En el archivo del Palacio Episcopal se conservaban los recibos de contribución urbana a nombre del obispado; también, el documento de cesión por usufructo de Los Jerónimos a la Compañía de Jesús, en 1878. El Episcopado reclamaba el edificio como propio, sin posibilidad de que hubiese pertenecido a los jesuitas. Hubo que esperar al 10 de agosto de 1934. La Gaceta publicaba un decreto de la Presidencia del Consejo de Ministros, firmado por Alcalá Zamora y Ricardo Samper, resolviendo «la reclamación interpuesta por don Ángel Álvarez Caparrós, vicario capitular y gobernador eclesiástico del obispado de Cartagena, sobre la propiedad del Monasterio de San Jerónimo de La Ñora, incautado en Murcia a la Compañía de Jesús». La propuesta estaba «avalada por las gestiones perseverantes» de los diputados de la CEDA, José Ibáñez Martín, Antonio Reverte y Federico Salmón. En la exposición de motivos, se afirmaba que «el monasterio de San Jerónimo fue entregado al prelado de la diócesis de Cartagena, en virtud el concordato con la Santa Sede. Y que la Mitra de Cartagena ha venido actuando como propietario; así como que cedió temporalmente el monasterio a los jesuitas, para establecer una residencia de religiosos de la Compañía». Por tanto, se acordaba «dejar sin efecto la incautación y devolver el inmueble a la Mitra sin perjuicio de otras resoluciones administrativas». Las nuevas preocupaciones volvieron a invadir al solitario monasterio, cuando faltaban veinte días para el inicio de la guerra civil. Se solicitaba su cesión a la Diputación, para convertirlo en manicomio. Su destino, sin embargo, fue convertirse en base del arma de la Aviación republicana. Afortunadamente, durante esta etapa, hubo quien «trató de reducir, y lo consiguió en parte, los actos vandálicos. Aún así, en la nave del crucero faltan el altar y la gallarda estatua del Corazón de Jesús, que tantas veces recorrió la huerta en triunfal procesión»

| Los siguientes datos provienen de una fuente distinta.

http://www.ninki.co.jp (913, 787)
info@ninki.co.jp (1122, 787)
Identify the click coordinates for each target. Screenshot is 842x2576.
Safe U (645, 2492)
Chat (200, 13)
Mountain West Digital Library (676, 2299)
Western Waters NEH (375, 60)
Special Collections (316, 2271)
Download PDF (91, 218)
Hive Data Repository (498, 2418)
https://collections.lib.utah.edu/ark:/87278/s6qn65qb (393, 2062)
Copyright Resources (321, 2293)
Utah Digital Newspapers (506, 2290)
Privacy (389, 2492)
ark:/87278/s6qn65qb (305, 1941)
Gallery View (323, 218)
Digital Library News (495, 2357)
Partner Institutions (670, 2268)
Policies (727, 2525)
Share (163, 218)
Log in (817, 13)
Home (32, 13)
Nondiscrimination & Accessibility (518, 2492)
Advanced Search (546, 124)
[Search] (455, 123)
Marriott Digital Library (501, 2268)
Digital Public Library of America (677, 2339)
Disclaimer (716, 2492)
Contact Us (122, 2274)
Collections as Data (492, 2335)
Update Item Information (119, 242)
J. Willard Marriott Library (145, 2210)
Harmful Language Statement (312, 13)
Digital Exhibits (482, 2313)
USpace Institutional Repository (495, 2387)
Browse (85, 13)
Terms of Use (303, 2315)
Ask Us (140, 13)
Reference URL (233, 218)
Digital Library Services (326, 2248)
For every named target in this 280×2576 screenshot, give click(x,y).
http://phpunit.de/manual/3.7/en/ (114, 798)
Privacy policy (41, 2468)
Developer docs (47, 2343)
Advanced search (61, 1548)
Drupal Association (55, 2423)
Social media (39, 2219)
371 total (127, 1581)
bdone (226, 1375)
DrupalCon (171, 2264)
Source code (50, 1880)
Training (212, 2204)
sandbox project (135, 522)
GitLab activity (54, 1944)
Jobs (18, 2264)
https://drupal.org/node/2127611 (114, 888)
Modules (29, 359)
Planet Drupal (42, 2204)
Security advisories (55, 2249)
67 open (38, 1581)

Tras la guerra, el monasterio fue cedido, de nuevo, a los jesuitas, que lo convirtieron, como en otros tiempos, en casa de ejercicios espirituales y en lugar de convocatorias y celebraciones de organizaciones católicas. Fue en 1960 cuando implantaron la formación profesional, como venían realizando en otros centros. Se fueron sucediendo los oficios, en pabellones anejos al monasterio. Jóvenes de todas las pedanías de la huerta aprendieron su futuro. Hasta 1969, cuando, por falta de vocaciones, los jesuitas abandonaron. La presencia de las Esclavas de Cristo Rey y la llegada, en 1972, de las religiosas de San Antonio -que dejaron su convento en la capital, tras el hundimiento de parte de la techumbre- no eran suficientes para ocupar todo el histórico monumento, y evitar que el abandono comenzase a expandirse. En 1996 cuando el obispado, como propietario del conjunto, lo cedió a la Fundación Universitaria San Antonio para la ubicación de la Universidad Católica. Aquí, como otras muchas veces, comienza una nueva historia.